Content starts

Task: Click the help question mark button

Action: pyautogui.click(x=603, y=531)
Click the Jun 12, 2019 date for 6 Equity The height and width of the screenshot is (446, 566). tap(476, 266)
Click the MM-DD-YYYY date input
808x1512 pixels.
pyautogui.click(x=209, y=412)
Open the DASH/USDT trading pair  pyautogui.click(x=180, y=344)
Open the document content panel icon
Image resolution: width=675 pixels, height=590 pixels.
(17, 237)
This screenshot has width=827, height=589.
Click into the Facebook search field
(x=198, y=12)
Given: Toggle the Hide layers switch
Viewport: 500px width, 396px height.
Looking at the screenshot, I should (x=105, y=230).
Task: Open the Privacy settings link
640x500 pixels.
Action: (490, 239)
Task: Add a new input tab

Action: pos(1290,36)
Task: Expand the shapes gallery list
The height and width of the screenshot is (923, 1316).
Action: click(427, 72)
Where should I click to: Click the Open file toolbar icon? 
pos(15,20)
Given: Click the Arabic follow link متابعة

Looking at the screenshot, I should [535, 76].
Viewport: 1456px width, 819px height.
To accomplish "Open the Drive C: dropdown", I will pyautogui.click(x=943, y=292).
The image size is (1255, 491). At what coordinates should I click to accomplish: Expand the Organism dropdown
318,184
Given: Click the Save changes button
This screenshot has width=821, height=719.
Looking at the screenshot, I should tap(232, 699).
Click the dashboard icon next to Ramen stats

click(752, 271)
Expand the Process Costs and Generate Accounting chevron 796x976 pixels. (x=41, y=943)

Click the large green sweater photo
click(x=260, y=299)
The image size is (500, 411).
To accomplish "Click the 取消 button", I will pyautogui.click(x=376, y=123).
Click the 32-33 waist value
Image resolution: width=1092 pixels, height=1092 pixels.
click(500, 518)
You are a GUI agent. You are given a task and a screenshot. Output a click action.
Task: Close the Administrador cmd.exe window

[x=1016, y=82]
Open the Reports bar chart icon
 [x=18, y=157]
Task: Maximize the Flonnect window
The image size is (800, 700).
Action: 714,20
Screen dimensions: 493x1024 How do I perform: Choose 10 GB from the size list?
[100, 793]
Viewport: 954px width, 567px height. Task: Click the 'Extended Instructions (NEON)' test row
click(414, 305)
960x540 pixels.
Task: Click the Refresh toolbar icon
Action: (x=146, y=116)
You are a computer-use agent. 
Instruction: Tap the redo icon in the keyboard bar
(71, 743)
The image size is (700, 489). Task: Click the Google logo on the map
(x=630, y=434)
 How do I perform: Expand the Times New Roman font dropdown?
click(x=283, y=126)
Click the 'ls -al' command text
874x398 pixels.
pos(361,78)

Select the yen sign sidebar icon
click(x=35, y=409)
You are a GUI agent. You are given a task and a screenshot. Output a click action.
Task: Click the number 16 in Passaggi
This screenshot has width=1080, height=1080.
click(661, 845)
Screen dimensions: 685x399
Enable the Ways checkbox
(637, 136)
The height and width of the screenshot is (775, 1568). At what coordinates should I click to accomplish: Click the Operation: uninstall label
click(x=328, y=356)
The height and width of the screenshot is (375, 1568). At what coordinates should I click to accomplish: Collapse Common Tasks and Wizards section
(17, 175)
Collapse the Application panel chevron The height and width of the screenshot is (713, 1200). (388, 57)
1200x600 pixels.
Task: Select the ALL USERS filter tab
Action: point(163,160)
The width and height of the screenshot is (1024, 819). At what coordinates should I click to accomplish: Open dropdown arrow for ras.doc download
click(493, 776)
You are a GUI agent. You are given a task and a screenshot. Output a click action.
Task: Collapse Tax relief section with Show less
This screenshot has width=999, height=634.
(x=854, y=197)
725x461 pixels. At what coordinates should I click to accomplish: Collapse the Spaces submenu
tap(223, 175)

Content ends

REQUIRED ACTION —
Find the line with "Task: Close the Administrador cmd.exe window" in the data above. Restate it and all later lines word for word, ending with the last line.

ANSWER BELOW —
Task: Close the Administrador cmd.exe window

[x=1016, y=82]
Open the Reports bar chart icon
 [x=18, y=157]
Task: Maximize the Flonnect window
The image size is (800, 700).
Action: 714,20
Screen dimensions: 493x1024 How do I perform: Choose 10 GB from the size list?
[100, 793]
Viewport: 954px width, 567px height. Task: Click the 'Extended Instructions (NEON)' test row
click(414, 305)
960x540 pixels.
Task: Click the Refresh toolbar icon
Action: (x=146, y=116)
You are a computer-use agent. 
Instruction: Tap the redo icon in the keyboard bar
(71, 743)
The image size is (700, 489). Task: Click the Google logo on the map
(x=630, y=434)
 How do I perform: Expand the Times New Roman font dropdown?
click(x=283, y=126)
Click the 'ls -al' command text
874x398 pixels.
pos(361,78)

Select the yen sign sidebar icon
click(x=35, y=409)
You are a GUI agent. You are given a task and a screenshot. Output a click action.
Task: Click the number 16 in Passaggi
This screenshot has width=1080, height=1080.
click(661, 845)
Screen dimensions: 685x399
Enable the Ways checkbox
(637, 136)
The height and width of the screenshot is (775, 1568). At what coordinates should I click to accomplish: Click the Operation: uninstall label
click(x=328, y=356)
The height and width of the screenshot is (375, 1568). At what coordinates should I click to accomplish: Collapse Common Tasks and Wizards section
(17, 175)
Collapse the Application panel chevron The height and width of the screenshot is (713, 1200). (388, 57)
1200x600 pixels.
Task: Select the ALL USERS filter tab
Action: point(163,160)
The width and height of the screenshot is (1024, 819). At what coordinates should I click to accomplish: Open dropdown arrow for ras.doc download
click(493, 776)
You are a GUI agent. You are given a task and a screenshot. Output a click action.
Task: Collapse Tax relief section with Show less
This screenshot has width=999, height=634.
(x=854, y=197)
725x461 pixels. At what coordinates should I click to accomplish: Collapse the Spaces submenu
tap(223, 175)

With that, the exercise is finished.